Encouraging people to save more for their retirement is an example of the kind of ‘wicked problem’ that I argue requires a clumsy solution incorporating elements of hierarchical authority, social solidarity and individualism. Today comes news that the RSA has made its own contribution to such a solution.
There is no question that we have a problem, with a Government minister recently stating that eleven million people are not saving as much as they should. There is no mystery to the mix we need to make progress but there are many barriers to getting all the ingredients together.
The role of Government is to make the public case for saving and to provide the right framework of incentives, regulation and guarantees. The role of the individual lies on both the provider side in offering the right products at the right prices and on the purchaser’s side with people pursuing the ambition of independence and security in retirement. Finally, the solidaristic element lies in society providing for those for whom saving is difficult or not rational, in public acceptance of a gradually rising pension entitlement age as part of intergenerational fairness, and in a strong social norm for the rest of us to put enough by so that we aren’t a burden on others.
The most important reform on the near horizon is auto-enrollment, which starts to be implemented in just two months (although, as various RSA reports have argued, some relatively small changes to the current plans could make the system work much better). But because of restrictions on the amount that can be saved through auto-enrolment, and also the scope to opt-out of the default system, the offer made by the private pension industry is still an important part of the picture and one of the reasons we collectively aren’t saving enough.
Not only has RSA research consistently highlighted the punitive level of fees levied by many providers (for stewardship services of highly questionable value), but a few months ago we exposed the failure of the overwhelming majority of providers to be open and honest about these fees.
It was then great news yesterday to hear that the private pension providers’ trade organisation, the Association of British Insurers, has pledged the industry to clean up its act on disclosure (something which the Daily Telegraph directly attributes to the RSA’s work and the minister’s response to it). To say that the RSA and ABI have not seen eye to eye on private pension charges and regulation something of an understatement, so let’s hope this is a real sign of a change of heart and that the ABI and its members can in future be part of building that clumsy solution rather than being a barrier to it.
PS While I’m in RSA boasting mode can I give a bank holiday plug for a great album produced by the Society’s very own web supremo Sharliza Jelita. If you like your music clever and funny as well as catchy and danceable (think early Talking Heads, XTC, Rezillos; and, yes, I know these references date me!) you’ll love it.
It’s been another week when newspaper financial correspondents have been hogging the front pages – with more questions doubts over the role of the Bank of England in lowballing the Libor rate and admissions by HSBC executives that they had failed to prevent money being laundered by drug cartels and terrorists.

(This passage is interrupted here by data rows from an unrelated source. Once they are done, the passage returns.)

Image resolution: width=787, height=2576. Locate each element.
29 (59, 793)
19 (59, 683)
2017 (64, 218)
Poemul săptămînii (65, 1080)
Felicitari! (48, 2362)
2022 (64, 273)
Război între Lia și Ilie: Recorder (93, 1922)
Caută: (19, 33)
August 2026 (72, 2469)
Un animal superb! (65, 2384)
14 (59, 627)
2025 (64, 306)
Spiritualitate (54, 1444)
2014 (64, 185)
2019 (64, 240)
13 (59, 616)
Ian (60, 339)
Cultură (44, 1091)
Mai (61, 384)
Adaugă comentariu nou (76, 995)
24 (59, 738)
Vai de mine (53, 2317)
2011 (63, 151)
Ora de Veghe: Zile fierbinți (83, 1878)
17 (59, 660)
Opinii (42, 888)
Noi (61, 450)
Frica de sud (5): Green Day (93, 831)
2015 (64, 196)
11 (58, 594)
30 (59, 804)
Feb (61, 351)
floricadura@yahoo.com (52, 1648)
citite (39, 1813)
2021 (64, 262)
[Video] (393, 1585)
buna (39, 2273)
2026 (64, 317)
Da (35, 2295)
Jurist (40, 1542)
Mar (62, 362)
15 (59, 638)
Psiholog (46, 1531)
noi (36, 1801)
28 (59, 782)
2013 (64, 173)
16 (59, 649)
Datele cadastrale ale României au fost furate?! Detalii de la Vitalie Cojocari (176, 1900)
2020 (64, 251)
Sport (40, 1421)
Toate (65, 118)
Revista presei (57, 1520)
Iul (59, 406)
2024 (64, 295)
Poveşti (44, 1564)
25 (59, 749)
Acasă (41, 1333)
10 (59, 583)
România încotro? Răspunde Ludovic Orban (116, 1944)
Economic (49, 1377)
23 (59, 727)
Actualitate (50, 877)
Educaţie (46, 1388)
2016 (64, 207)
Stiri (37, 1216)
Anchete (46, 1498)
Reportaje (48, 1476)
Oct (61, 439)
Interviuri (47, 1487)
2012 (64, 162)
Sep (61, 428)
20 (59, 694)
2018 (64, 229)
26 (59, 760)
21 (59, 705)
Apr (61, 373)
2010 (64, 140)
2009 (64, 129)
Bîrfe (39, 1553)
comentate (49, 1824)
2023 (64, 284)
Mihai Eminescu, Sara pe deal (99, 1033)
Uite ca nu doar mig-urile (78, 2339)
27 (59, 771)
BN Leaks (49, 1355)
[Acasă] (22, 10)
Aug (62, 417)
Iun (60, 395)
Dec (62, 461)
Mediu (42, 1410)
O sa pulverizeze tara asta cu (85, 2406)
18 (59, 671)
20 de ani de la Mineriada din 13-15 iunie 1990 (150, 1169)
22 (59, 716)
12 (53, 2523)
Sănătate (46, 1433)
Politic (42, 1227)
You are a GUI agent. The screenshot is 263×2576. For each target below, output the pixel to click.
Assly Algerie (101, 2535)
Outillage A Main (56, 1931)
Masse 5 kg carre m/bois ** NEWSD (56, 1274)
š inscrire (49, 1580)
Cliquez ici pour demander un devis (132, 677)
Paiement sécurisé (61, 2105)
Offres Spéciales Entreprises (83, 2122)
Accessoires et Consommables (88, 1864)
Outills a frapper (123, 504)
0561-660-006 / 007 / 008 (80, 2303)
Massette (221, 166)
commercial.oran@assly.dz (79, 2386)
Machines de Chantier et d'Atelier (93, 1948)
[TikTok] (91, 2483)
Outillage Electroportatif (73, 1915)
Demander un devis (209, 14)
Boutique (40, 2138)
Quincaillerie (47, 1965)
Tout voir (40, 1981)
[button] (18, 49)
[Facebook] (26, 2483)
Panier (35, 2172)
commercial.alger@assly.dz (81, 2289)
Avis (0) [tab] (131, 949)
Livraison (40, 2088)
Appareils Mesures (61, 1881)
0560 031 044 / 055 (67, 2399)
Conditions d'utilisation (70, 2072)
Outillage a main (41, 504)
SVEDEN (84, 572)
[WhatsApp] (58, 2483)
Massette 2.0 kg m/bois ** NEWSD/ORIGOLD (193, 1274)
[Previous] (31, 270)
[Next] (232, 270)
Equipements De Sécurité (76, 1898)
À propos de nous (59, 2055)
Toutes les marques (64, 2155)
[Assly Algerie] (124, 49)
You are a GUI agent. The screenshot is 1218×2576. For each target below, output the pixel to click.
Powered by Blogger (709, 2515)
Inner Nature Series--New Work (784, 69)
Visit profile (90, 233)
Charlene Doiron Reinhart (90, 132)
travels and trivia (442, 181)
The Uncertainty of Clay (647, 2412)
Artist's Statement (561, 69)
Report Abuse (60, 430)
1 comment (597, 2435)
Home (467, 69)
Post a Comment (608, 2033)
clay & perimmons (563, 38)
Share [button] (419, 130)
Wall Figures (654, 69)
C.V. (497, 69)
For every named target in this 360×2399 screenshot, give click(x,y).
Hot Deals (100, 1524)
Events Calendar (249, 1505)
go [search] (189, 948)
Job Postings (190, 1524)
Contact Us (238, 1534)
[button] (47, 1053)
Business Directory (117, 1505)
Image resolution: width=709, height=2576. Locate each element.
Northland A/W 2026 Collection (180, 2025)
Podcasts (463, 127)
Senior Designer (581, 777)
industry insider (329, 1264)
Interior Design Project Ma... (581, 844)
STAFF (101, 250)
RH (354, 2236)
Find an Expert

And just when we thought bankers couldn’t possibly be usurped as the most unpopular people in Britain, it now seems our pensions fund managers are doing their very best to secure a slice of the public’s wrath.
Today the RSA published our latest Tomorrow’s Investor report in which we conclude that private pension firms are hiding some of the costs they levy on customers’ investment funds – including commission, transaction and management fees.
Our researchers found that when they questioned firms, 21 out of a sample of 23 failed to disclose the full investment costs. This means that customers are left unaware that their pension pots are being eroded by charges – sometimes by 40% or more.
The report has attracted huge interest, including an item on the Today programme, Sky News, the front page of the Daily Telegraph as well as articles in Times, Independent, Mail and Express. As well as the coverage, the main message of the report – that our problems would be solved by lower costs combined with a transparent competitive market – has been well received by policy makers and consumer groups (if not, predictably, by the industry).
David Pitt Watson – the report’s author (and Fellow), has been relentlessly pursuing this agenda ever since the RSA’s original ‘citizen juries’ into pension costs in 2008. I’m happy to say it seems his hard work is beginning to pay off with the pensions minister Stephen Webb saying that “If (charges do not come down) we have the power to act and we will”. The Work and Pensions Select Committee has also agreed with many of the RSA findings.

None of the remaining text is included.